D’abord je veux préciser que le mot cinéphile m’a toujours embarrassé, que j’ai du mal à le faire mien. J’y vois comme un parfum de monomanie, de cinéphagie. J’ai dû avoir des périodes de cinéphilie (quatre séances par jour, des discussions entre, et des top 20 à gogo), mais je ne me dirais pas cinéphile, je m’intéresse à beaucoup trop de choses pour ça. Les Cahiers se sont présentés parce qu’on les lisait, qu’on a invité certains des rédacteurs dans le Ciné-club qu’on animait avec Emmanuel Burdeau et Thierry Lounas, et que voyant notre fougue ils nous ont proposées d’écrire. Que m’apporte le cinéma ? D’abord un certain plaisir de la vitesse : plein de choses à capter en même temps. Ensuite des informations sur le monde. Et puis surtout je vous renvoie à la passion intime dévoilée dans ma première réponse, en avant-première pour excessif.com.
Sur l’activité de critique en tant que telle, il y aurait beaucoup à dire. Nous réfléchissons beaucoup sur notre travail, aux Cahiers. Et aussi sur l’intérêt de pratiquer ce sport très particulier qu’est la critique, sachant que cet intérêt ne va pas de soi.
Avez-vous déjà eu l’envie et la possibilité d’écrire pour le cinéma ?
J’écris des scénarios au sein d’un collectif nantais qui s’appelle le collectif Othon. Nous écrivons, tournons, jouons à douze. Nous avons fait deux films et demie, et en tournerons un autre cet été avec cette fois un peu plus d’argent et des possibilités de distribution. Par ailleurs nous commençons, avec Laurent Cantet, à travailler sur un scénario à partir d’Entre les murs.
Quels sont vos prochains projets dans l’avenir, vos ambitions et vos attentes dans votre activité littéraire et dans celle de critique ?
Sur la critique, mon objectif est simple : continuer à en faire, et à progresser dans ce domaine. Je ne suis pas encore complètement satisfait de ma façon de tourner les textes critiques.
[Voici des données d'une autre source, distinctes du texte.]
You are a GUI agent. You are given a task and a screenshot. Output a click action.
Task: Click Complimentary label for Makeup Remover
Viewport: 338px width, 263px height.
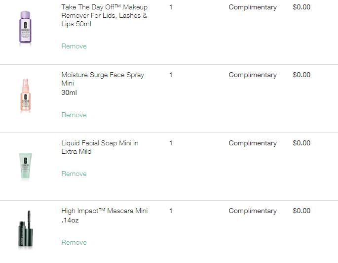[x=253, y=7]
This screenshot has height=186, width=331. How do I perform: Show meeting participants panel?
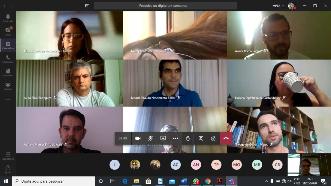pos(213,138)
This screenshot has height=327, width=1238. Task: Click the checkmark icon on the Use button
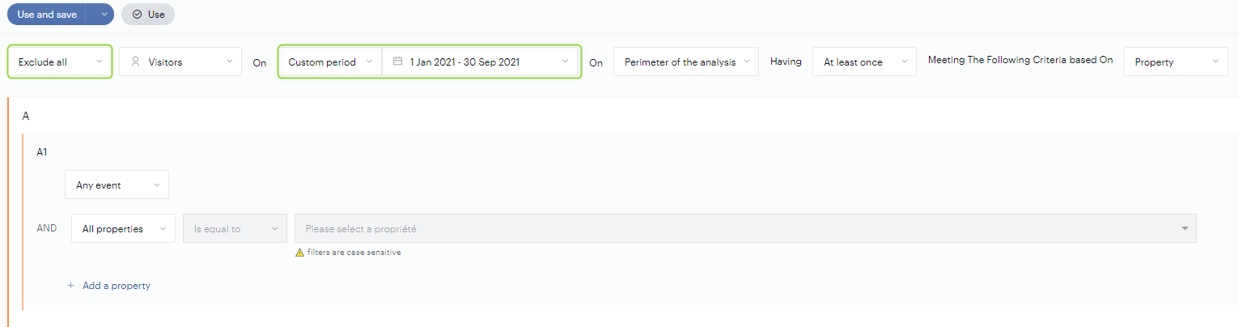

En ce qui concerne l’activité littéraire, eh bien ma foi j’aimerais bien écrire des livres aussi rudes et beaux que la vie.
Et nous terminerons par cette question libre. Si vous aviez la possibilité de choisir la question que l’on pourrait vous poser, laquelle aimeriez vous que l’on vous pose et quelle réponse y apporteriez vous ?
A moi-même je me demanderais volontiers qui va gagner la coupe du monde. Et je répondrais sans hésiter l’Italie, comme nous l’avons fait dans l’anticipation de la compétition que nous avons rédigée dans le hors-série de la revue Inculte qui sort ces jours-ci.
Propos recueillis par Jean-Baptiste Guégan
Interview du 14/05/06
Monsieur Bégaudeau, je vous remercie personnellement et de la part de l’équipe de www.excessif.com pour cette entrevue électronique, le temps précieux que vous nous avez accordés et pour vos réponses.